Task description:
From the line containing "Given: Select the Nike swoosh brand card" through the final line of the records, reproduce every line exactly.

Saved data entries
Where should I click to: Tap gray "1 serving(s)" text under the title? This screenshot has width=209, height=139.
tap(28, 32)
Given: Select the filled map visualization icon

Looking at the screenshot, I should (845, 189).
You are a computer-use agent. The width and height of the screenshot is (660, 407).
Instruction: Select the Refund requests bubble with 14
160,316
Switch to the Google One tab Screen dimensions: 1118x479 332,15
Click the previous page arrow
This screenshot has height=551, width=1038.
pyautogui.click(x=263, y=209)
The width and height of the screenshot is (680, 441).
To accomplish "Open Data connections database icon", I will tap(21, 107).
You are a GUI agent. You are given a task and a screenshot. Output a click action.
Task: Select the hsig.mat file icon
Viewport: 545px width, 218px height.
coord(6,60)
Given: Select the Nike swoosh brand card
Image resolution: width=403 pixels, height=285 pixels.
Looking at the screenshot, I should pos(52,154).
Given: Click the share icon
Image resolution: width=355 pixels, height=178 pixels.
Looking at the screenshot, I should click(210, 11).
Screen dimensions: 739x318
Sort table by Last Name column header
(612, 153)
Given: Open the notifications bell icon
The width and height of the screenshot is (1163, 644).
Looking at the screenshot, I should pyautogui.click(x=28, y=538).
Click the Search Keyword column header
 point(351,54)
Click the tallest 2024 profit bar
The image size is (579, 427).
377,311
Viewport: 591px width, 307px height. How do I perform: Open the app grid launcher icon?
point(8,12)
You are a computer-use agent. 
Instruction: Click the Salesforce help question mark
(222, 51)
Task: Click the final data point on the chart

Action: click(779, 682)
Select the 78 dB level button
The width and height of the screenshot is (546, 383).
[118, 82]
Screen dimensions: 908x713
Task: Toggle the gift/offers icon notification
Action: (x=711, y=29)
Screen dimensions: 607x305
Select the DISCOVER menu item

Task output:
Given: Select the Nike swoosh brand card
Image resolution: width=403 pixels, height=285 pixels.
Looking at the screenshot, I should pos(52,154).
Given: Click the share icon
Image resolution: width=355 pixels, height=178 pixels.
Looking at the screenshot, I should click(210, 11).
Screen dimensions: 739x318
Sort table by Last Name column header
(612, 153)
Given: Open the notifications bell icon
The width and height of the screenshot is (1163, 644).
Looking at the screenshot, I should pyautogui.click(x=28, y=538).
Click the Search Keyword column header
 point(351,54)
Click the tallest 2024 profit bar
The image size is (579, 427).
377,311
Viewport: 591px width, 307px height. How do I perform: Open the app grid launcher icon?
point(8,12)
You are a computer-use agent. 
Instruction: Click the Salesforce help question mark
(222, 51)
Task: Click the final data point on the chart

Action: click(779, 682)
Select the 78 dB level button
The width and height of the screenshot is (546, 383).
[118, 82]
Screen dimensions: 908x713
Task: Toggle the gift/offers icon notification
Action: (x=711, y=29)
Screen dimensions: 607x305
Select the DISCOVER menu item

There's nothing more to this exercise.